Consequently, in the realm of development measures, they have been and are among those “left furthest behind.” Therefore, the UN stresses that persons with albinism need to be targeted for human rights interventions in the manner envisioned by the Sustainable Development Goals.
Discrimination
Persons with albinism also face discrimination due to their skin colour; as such, they are often subject to multiple and intersecting discrimination on the grounds of both disability and colour. Additionally, they are often invisible in social and political arenas.
While numbers vary, it is estimated that in North America and Europe one-in-every 17,000 to 20,000 people have some form of albinism. The condition is much more prevalent in sub-Saharan Africa, with estimates of one-in-1,400 people being affected in Tanzania and as high as one-in-1,000 reported for populations in Zimbabwe and other ethnic groups in Southern Africa, according to the UN.
Discrimination against people with albinism varies from region to region.
In the western world, including North America, Europe and Australia, it often consists of name-calling, teasing and bullying in childhood.
Little information is available from other regions, including Asia, South America and the Pacific. However, the UN reveals that according to some reports, in China and other Asian countries, “children with albinism face abandonment and rejection by their families”.
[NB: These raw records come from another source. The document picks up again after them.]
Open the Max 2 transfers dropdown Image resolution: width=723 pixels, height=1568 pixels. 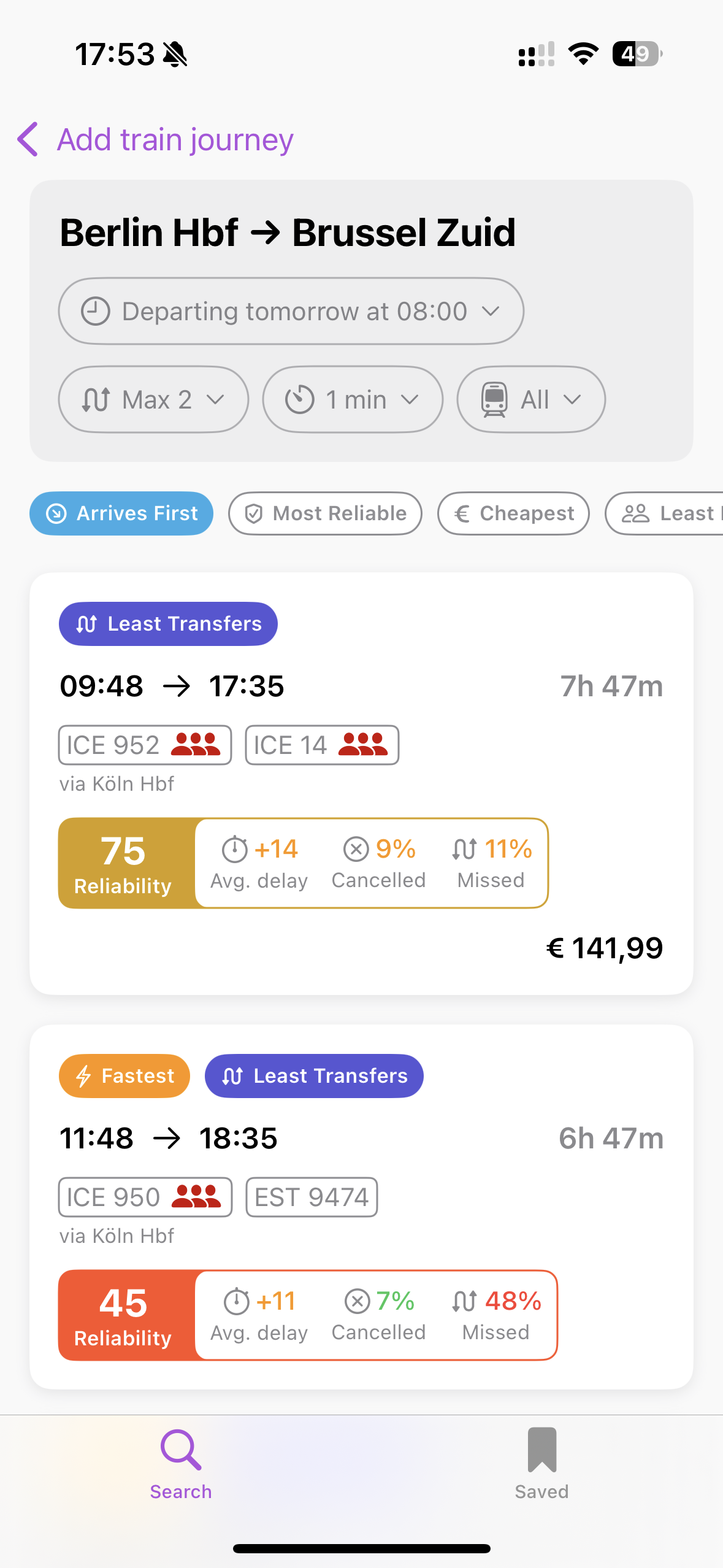pyautogui.click(x=153, y=399)
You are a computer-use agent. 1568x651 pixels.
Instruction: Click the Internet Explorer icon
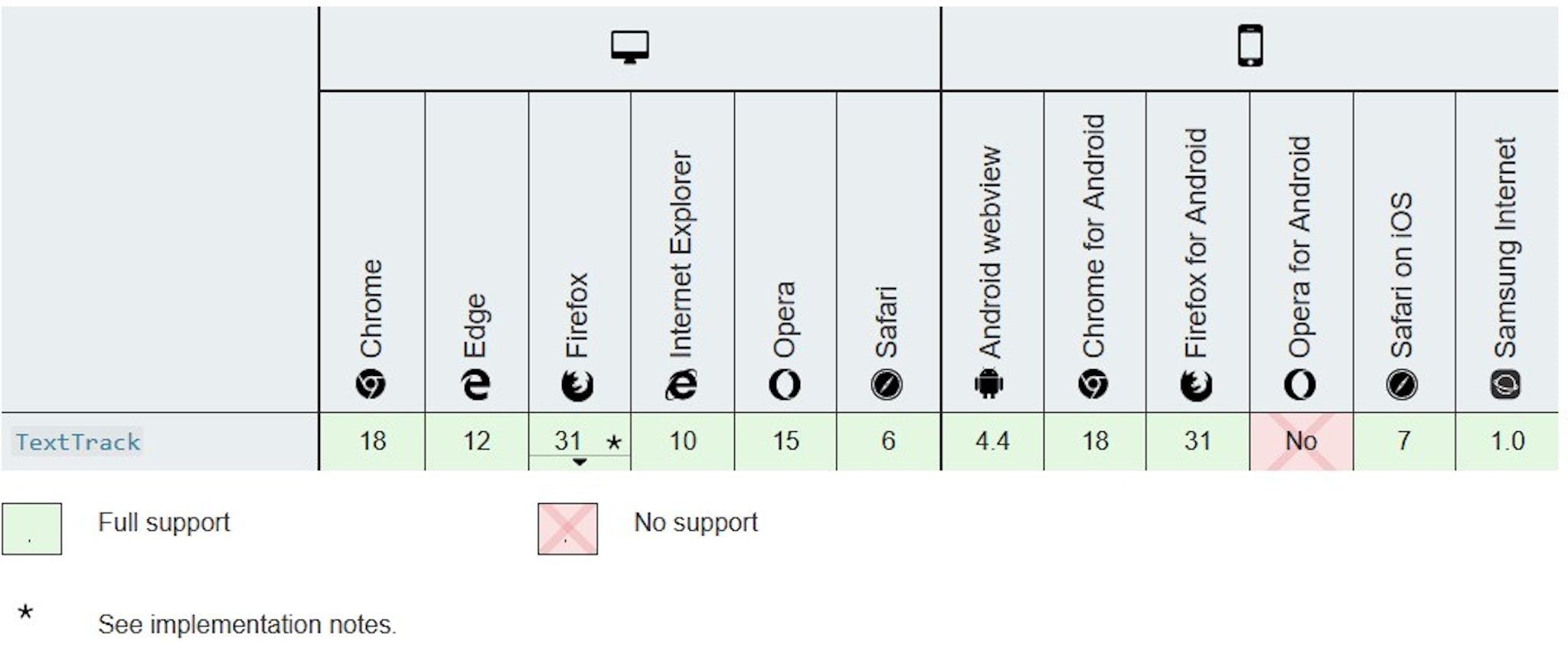click(x=681, y=384)
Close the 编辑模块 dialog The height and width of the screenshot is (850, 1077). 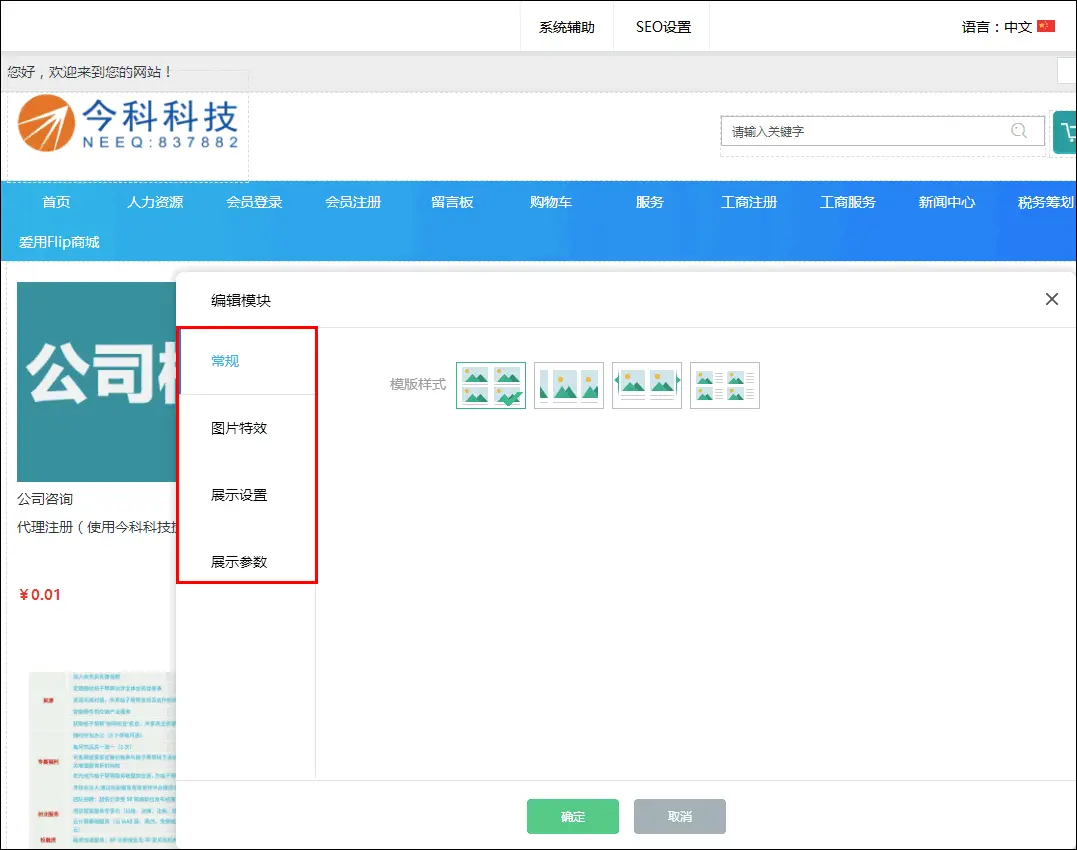[x=1051, y=299]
Persons with albinism in Africa often face severe forms of discrimination and violence, statistics show. In a region where most of the population is relatively dark-skinned, the greater contrast in the degree of pigmentation draws attention to people with albinism, making them more vulnerable.
Since 2010, there have been around 700 cases of attacks and killings of persons with albinism in 28 countries in Sub-Saharan Africa. And those are only the reported cases.
Marking the day
The UN in New York is commemorating the day with a series of events, including on in which participants, including South African model Thando Hopa, will walk from the UN to Times Square where a billboard will display Albinism Day messaging.
There is also a side-event for persons with albinism during the 12th session of the Conference of States Parties to the Convention on the Rights of Persons with Disabilities, which, among others, will feature Mwigulu Matonange, a child victim of mutilation in Tanzania who, in 2015, was assisted by the UN Fund for Victims of Torture in receiving a prosthetic arm.
One young man with albinism, Lazarus Chigwandali, uses his music for change. Mr. Chigwandali has been featured in an award-winning documentary and has also met with the Ikponwosa Ero the UN Independent Expert on the enjoyment of human rights by persons with albinism. Together, they are standing strong for human rights.